Der Buckelwal, der sich in die Ostsee verirrt hat und jetzt in der Wismarbucht liegt, zeigt kaum noch Reaktionen. "Die Überlebenschancen werden leider nicht besser", sagte Greenpeace-Expertin Franziska Saalmann am Montag im ZDF-"Morgenmagazin", nachdem sie den Wal von einem Schiff der Wasserschutzpolizei aus beobachtet hatte.
Der Wal atmet aber weiterhin, so Saalmann. Das Tier habe zusätzlich das Problem, dass der Wasserstand in der Ostsee derzeit gesunken ist. "Es wirkt eben so, als wäre er allgemein geschwächt." Es gibt zwar noch Hoffnung, dass der Buckelwal es schaffen könnte. Grundsätzlich ist die Ostsee aber kein Lebensraum für Buckelwale. Er müsse "dringend hier raus".
Der Buckelwal irrt schon länger durch die Ostsee. Die Helfer hofften bisher, dass er über die Nordsee wieder zurück in den Atlantik findet, wo er eigentlich hingehört. Nachdem der Wal mehrere Tage auf einer Sandbank beim Timmendorfer Strand festgelegen ist und sich erst nach einer Rettungsaktion selbst befreien konnte, wurde er am Samstag in der Wismarbucht nahe der Insel Walfisch entdeckt.

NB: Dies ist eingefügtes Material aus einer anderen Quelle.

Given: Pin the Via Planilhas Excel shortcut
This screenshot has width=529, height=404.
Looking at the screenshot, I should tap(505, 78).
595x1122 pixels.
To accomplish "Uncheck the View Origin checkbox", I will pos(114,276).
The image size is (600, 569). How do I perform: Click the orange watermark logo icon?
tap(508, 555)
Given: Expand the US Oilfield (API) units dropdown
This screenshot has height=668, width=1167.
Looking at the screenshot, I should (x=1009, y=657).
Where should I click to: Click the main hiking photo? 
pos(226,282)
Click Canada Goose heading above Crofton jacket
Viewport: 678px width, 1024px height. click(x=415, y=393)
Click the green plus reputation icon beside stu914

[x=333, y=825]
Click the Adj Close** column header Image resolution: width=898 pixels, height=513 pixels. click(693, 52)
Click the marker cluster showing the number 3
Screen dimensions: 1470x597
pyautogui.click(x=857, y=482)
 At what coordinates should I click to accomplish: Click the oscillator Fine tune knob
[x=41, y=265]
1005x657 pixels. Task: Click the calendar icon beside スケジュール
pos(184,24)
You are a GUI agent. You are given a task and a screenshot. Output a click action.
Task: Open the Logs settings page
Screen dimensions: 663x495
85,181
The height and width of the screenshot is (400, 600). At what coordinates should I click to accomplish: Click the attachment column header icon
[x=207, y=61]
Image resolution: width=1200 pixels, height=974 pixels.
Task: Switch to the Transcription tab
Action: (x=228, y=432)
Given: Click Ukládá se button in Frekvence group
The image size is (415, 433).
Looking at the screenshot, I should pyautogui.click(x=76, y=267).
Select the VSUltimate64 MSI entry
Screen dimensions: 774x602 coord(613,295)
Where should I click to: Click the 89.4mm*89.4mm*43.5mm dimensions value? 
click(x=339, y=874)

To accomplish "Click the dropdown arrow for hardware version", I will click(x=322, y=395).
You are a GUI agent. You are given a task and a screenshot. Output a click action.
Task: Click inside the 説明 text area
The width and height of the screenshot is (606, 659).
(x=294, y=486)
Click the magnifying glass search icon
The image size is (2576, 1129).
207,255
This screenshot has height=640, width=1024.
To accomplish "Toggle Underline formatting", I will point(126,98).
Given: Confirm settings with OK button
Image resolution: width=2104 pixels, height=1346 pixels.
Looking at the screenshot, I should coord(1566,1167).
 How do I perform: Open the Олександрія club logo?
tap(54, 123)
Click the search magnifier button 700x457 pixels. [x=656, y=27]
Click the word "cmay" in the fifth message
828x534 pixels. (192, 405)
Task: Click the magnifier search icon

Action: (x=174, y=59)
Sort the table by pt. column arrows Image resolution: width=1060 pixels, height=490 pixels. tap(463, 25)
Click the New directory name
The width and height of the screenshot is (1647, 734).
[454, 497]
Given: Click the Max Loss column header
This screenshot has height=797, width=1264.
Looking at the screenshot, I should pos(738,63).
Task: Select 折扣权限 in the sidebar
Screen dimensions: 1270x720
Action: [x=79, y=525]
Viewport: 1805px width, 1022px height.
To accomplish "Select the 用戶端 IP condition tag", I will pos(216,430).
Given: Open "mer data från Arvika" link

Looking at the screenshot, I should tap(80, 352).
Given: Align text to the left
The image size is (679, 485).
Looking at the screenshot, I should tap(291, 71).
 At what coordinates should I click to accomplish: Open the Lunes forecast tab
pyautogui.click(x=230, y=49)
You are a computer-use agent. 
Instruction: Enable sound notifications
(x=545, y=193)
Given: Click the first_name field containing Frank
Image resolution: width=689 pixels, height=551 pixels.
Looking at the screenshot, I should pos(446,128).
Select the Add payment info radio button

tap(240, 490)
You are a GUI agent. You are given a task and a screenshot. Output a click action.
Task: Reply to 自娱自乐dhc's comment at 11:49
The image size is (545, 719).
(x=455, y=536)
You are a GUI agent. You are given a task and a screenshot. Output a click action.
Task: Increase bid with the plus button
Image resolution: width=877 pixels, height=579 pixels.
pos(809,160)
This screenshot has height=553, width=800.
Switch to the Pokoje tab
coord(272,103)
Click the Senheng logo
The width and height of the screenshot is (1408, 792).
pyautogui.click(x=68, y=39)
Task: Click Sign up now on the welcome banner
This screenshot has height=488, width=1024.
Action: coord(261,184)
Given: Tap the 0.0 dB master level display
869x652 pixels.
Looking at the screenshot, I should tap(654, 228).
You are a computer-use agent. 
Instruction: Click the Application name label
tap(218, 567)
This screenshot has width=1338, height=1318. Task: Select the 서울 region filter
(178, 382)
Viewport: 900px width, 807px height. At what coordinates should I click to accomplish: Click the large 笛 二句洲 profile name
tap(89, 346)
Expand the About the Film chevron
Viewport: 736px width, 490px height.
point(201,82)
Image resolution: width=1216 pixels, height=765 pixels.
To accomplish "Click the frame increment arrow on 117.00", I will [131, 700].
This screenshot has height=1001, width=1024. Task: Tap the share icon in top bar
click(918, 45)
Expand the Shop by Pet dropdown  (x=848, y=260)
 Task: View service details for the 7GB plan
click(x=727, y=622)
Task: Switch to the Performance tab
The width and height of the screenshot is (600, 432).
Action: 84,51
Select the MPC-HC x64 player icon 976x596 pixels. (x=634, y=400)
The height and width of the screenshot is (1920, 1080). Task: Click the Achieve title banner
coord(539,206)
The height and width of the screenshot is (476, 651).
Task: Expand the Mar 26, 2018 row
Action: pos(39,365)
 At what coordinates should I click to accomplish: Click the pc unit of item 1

Seither hat er es nicht mehr geschafft, weiterzuziehen. Weitere Rettungsaktionen sind derzeit nicht geplant, weil sich das Tier grundsätzlich frei bewegen kann. Die Behörden in Mecklenburg-Vorpommern haben ein Sperrgebiet von 500 Metern rund um den Buckelwal eingerichtet. Damit soll dem Tier die nötige Ruhe gegeben werden.